Instructions for the task
Please rename "padlock" to "lock" throughout the data below, and write out every line again with nothing else altered.

Entries drawn from a collection:

>> BEGIN

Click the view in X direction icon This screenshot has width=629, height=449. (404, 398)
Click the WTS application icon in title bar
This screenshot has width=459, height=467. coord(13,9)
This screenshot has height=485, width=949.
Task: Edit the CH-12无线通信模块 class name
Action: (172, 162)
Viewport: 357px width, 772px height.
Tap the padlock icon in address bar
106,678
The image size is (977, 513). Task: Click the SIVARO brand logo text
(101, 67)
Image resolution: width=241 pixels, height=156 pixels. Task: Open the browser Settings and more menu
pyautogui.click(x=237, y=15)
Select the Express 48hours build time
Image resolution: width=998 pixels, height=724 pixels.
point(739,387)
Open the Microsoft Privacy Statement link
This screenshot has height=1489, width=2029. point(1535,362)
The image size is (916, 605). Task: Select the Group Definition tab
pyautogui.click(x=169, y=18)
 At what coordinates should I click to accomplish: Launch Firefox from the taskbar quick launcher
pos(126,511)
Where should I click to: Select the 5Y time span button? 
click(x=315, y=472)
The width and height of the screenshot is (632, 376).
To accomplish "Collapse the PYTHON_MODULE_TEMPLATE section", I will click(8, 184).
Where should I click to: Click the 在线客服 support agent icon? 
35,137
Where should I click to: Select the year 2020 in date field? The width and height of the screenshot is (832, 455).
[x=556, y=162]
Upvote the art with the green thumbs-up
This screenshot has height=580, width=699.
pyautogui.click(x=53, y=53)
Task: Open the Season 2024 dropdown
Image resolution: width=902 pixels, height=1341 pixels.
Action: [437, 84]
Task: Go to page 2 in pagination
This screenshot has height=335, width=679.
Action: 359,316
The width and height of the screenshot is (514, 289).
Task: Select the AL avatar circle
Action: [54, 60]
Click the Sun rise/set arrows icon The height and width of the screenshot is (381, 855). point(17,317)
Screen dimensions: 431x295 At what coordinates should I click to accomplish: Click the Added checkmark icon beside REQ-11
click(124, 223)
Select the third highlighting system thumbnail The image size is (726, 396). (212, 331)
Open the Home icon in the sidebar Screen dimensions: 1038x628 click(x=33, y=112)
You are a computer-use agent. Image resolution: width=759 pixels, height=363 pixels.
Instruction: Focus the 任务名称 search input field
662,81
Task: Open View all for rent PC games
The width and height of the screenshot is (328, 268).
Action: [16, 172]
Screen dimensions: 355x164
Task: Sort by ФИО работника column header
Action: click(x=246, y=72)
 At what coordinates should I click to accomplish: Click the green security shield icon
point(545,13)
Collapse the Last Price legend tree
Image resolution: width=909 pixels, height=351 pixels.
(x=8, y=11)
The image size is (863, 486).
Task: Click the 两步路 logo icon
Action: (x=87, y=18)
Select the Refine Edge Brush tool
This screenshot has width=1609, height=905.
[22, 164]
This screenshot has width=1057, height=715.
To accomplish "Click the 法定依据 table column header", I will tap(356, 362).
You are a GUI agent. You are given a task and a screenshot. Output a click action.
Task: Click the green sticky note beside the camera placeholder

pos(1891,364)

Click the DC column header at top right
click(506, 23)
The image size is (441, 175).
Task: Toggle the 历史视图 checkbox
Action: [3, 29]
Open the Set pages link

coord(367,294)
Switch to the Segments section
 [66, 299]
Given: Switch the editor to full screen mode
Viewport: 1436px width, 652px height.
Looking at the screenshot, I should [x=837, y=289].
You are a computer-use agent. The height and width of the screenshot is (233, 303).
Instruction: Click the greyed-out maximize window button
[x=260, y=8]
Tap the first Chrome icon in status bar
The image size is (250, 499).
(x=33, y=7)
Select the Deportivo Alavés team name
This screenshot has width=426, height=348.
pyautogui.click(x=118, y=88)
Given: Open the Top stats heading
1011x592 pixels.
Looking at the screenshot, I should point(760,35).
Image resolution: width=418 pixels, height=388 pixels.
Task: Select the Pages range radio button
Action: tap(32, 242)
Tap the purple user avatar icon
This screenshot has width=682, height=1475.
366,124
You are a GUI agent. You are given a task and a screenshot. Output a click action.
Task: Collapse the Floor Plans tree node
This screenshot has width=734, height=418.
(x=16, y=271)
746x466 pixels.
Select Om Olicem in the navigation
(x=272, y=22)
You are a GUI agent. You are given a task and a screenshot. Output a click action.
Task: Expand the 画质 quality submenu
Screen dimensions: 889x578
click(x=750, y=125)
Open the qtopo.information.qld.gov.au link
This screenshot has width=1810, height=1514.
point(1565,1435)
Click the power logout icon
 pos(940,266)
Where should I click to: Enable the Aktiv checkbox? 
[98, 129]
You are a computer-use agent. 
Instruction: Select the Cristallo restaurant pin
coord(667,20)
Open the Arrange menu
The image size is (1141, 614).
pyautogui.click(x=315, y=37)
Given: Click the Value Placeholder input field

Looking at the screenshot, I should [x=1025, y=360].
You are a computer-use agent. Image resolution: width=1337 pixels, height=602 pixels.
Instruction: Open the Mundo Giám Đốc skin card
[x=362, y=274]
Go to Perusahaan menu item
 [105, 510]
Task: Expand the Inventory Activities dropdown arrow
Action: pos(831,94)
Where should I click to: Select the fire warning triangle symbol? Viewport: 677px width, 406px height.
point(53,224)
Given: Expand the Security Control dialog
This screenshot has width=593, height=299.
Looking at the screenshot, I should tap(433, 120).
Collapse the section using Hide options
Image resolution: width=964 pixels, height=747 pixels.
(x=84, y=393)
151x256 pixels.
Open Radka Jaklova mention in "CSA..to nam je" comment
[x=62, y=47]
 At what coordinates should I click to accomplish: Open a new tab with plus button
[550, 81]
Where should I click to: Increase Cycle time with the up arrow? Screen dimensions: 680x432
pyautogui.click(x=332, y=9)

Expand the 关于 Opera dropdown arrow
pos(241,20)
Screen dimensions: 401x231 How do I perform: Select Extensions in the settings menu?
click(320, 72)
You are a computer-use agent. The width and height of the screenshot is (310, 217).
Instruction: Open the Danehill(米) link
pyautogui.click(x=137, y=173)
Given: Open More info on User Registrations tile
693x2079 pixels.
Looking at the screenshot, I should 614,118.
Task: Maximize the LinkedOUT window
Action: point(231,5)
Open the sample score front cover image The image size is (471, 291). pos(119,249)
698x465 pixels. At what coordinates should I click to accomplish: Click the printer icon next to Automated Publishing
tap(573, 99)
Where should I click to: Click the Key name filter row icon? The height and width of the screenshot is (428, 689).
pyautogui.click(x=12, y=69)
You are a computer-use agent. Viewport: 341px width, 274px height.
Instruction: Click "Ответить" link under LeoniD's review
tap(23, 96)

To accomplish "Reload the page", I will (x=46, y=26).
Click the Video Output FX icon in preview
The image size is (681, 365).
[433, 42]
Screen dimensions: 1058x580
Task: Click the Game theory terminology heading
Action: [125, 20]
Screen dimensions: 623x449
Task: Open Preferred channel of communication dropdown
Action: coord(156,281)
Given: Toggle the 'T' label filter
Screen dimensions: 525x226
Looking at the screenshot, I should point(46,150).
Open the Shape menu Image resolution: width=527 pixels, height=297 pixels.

>> END

Full response
Click the view in X direction icon This screenshot has width=629, height=449. (404, 398)
Click the WTS application icon in title bar
This screenshot has width=459, height=467. coord(13,9)
This screenshot has height=485, width=949.
Task: Edit the CH-12无线通信模块 class name
Action: (172, 162)
Viewport: 357px width, 772px height.
Tap the lock icon in address bar
106,678
The image size is (977, 513). Task: Click the SIVARO brand logo text
(101, 67)
Image resolution: width=241 pixels, height=156 pixels. Task: Open the browser Settings and more menu
pyautogui.click(x=237, y=15)
Select the Express 48hours build time
Image resolution: width=998 pixels, height=724 pixels.
point(739,387)
Open the Microsoft Privacy Statement link
This screenshot has height=1489, width=2029. point(1535,362)
The image size is (916, 605). Task: Select the Group Definition tab
pyautogui.click(x=169, y=18)
 At what coordinates should I click to accomplish: Launch Firefox from the taskbar quick launcher
pos(126,511)
Where should I click to: Select the 5Y time span button? 
click(x=315, y=472)
The width and height of the screenshot is (632, 376).
To accomplish "Collapse the PYTHON_MODULE_TEMPLATE section", I will click(8, 184).
Where should I click to: Click the 在线客服 support agent icon? 
35,137
Where should I click to: Select the year 2020 in date field? The width and height of the screenshot is (832, 455).
[x=556, y=162]
Upvote the art with the green thumbs-up
This screenshot has height=580, width=699.
pyautogui.click(x=53, y=53)
Task: Open the Season 2024 dropdown
Image resolution: width=902 pixels, height=1341 pixels.
Action: [437, 84]
Task: Go to page 2 in pagination
This screenshot has height=335, width=679.
Action: 359,316
The width and height of the screenshot is (514, 289).
Task: Select the AL avatar circle
Action: [54, 60]
Click the Sun rise/set arrows icon The height and width of the screenshot is (381, 855). point(17,317)
Screen dimensions: 431x295 At what coordinates should I click to accomplish: Click the Added checkmark icon beside REQ-11
click(124, 223)
Select the third highlighting system thumbnail The image size is (726, 396). (212, 331)
Open the Home icon in the sidebar Screen dimensions: 1038x628 click(x=33, y=112)
You are a computer-use agent. Image resolution: width=759 pixels, height=363 pixels.
Instruction: Focus the 任务名称 search input field
662,81
Task: Open View all for rent PC games
The width and height of the screenshot is (328, 268).
Action: [16, 172]
Screen dimensions: 355x164
Task: Sort by ФИО работника column header
Action: click(x=246, y=72)
 At what coordinates should I click to accomplish: Click the green security shield icon
point(545,13)
Collapse the Last Price legend tree
Image resolution: width=909 pixels, height=351 pixels.
(x=8, y=11)
The image size is (863, 486).
Task: Click the 两步路 logo icon
Action: (x=87, y=18)
Select the Refine Edge Brush tool
This screenshot has width=1609, height=905.
[22, 164]
This screenshot has width=1057, height=715.
To accomplish "Click the 法定依据 table column header", I will tap(356, 362).
You are a GUI agent. You are given a task and a screenshot. Output a click action.
Task: Click the green sticky note beside the camera placeholder

pos(1891,364)

Click the DC column header at top right
click(506, 23)
The image size is (441, 175).
Task: Toggle the 历史视图 checkbox
Action: [3, 29]
Open the Set pages link

coord(367,294)
Switch to the Segments section
 [66, 299]
Given: Switch the editor to full screen mode
Viewport: 1436px width, 652px height.
Looking at the screenshot, I should [x=837, y=289].
You are a computer-use agent. The height and width of the screenshot is (233, 303).
Instruction: Click the greyed-out maximize window button
[x=260, y=8]
Tap the first Chrome icon in status bar
The image size is (250, 499).
(x=33, y=7)
Select the Deportivo Alavés team name
This screenshot has width=426, height=348.
pyautogui.click(x=118, y=88)
Given: Open the Top stats heading
1011x592 pixels.
Looking at the screenshot, I should point(760,35).
Image resolution: width=418 pixels, height=388 pixels.
Task: Select the Pages range radio button
Action: tap(32, 242)
Tap the purple user avatar icon
This screenshot has width=682, height=1475.
366,124
You are a GUI agent. You are given a task and a screenshot. Output a click action.
Task: Collapse the Floor Plans tree node
This screenshot has width=734, height=418.
(x=16, y=271)
746x466 pixels.
Select Om Olicem in the navigation
(x=272, y=22)
You are a GUI agent. You are given a task and a screenshot. Output a click action.
Task: Expand the 画质 quality submenu
Screen dimensions: 889x578
click(x=750, y=125)
Open the qtopo.information.qld.gov.au link
This screenshot has width=1810, height=1514.
point(1565,1435)
Click the power logout icon
 pos(940,266)
Where should I click to: Enable the Aktiv checkbox? 
[98, 129]
You are a computer-use agent. 
Instruction: Select the Cristallo restaurant pin
coord(667,20)
Open the Arrange menu
The image size is (1141, 614).
pyautogui.click(x=315, y=37)
Given: Click the Value Placeholder input field

Looking at the screenshot, I should [x=1025, y=360].
You are a computer-use agent. Image resolution: width=1337 pixels, height=602 pixels.
Instruction: Open the Mundo Giám Đốc skin card
[x=362, y=274]
Go to Perusahaan menu item
 [105, 510]
Task: Expand the Inventory Activities dropdown arrow
Action: pos(831,94)
Where should I click to: Select the fire warning triangle symbol? Viewport: 677px width, 406px height.
point(53,224)
Given: Expand the Security Control dialog
This screenshot has width=593, height=299.
Looking at the screenshot, I should tap(433, 120).
Collapse the section using Hide options
Image resolution: width=964 pixels, height=747 pixels.
(x=84, y=393)
151x256 pixels.
Open Radka Jaklova mention in "CSA..to nam je" comment
[x=62, y=47]
 At what coordinates should I click to accomplish: Open a new tab with plus button
[550, 81]
Where should I click to: Increase Cycle time with the up arrow? Screen dimensions: 680x432
pyautogui.click(x=332, y=9)

Expand the 关于 Opera dropdown arrow
pos(241,20)
Screen dimensions: 401x231 How do I perform: Select Extensions in the settings menu?
click(320, 72)
You are a computer-use agent. The width and height of the screenshot is (310, 217).
Instruction: Open the Danehill(米) link
pyautogui.click(x=137, y=173)
Given: Open More info on User Registrations tile
693x2079 pixels.
Looking at the screenshot, I should 614,118.
Task: Maximize the LinkedOUT window
Action: point(231,5)
Open the sample score front cover image The image size is (471, 291). pos(119,249)
698x465 pixels. At what coordinates should I click to accomplish: Click the printer icon next to Automated Publishing
tap(573, 99)
Where should I click to: Click the Key name filter row icon? The height and width of the screenshot is (428, 689).
pyautogui.click(x=12, y=69)
You are a computer-use agent. Viewport: 341px width, 274px height.
Instruction: Click "Ответить" link under LeoniD's review
tap(23, 96)

To accomplish "Reload the page", I will (x=46, y=26).
Click the Video Output FX icon in preview
The image size is (681, 365).
[433, 42]
Screen dimensions: 1058x580
Task: Click the Game theory terminology heading
Action: [125, 20]
Screen dimensions: 623x449
Task: Open Preferred channel of communication dropdown
Action: coord(156,281)
Given: Toggle the 'T' label filter
Screen dimensions: 525x226
Looking at the screenshot, I should point(46,150).
Open the Shape menu Image resolution: width=527 pixels, height=297 pixels.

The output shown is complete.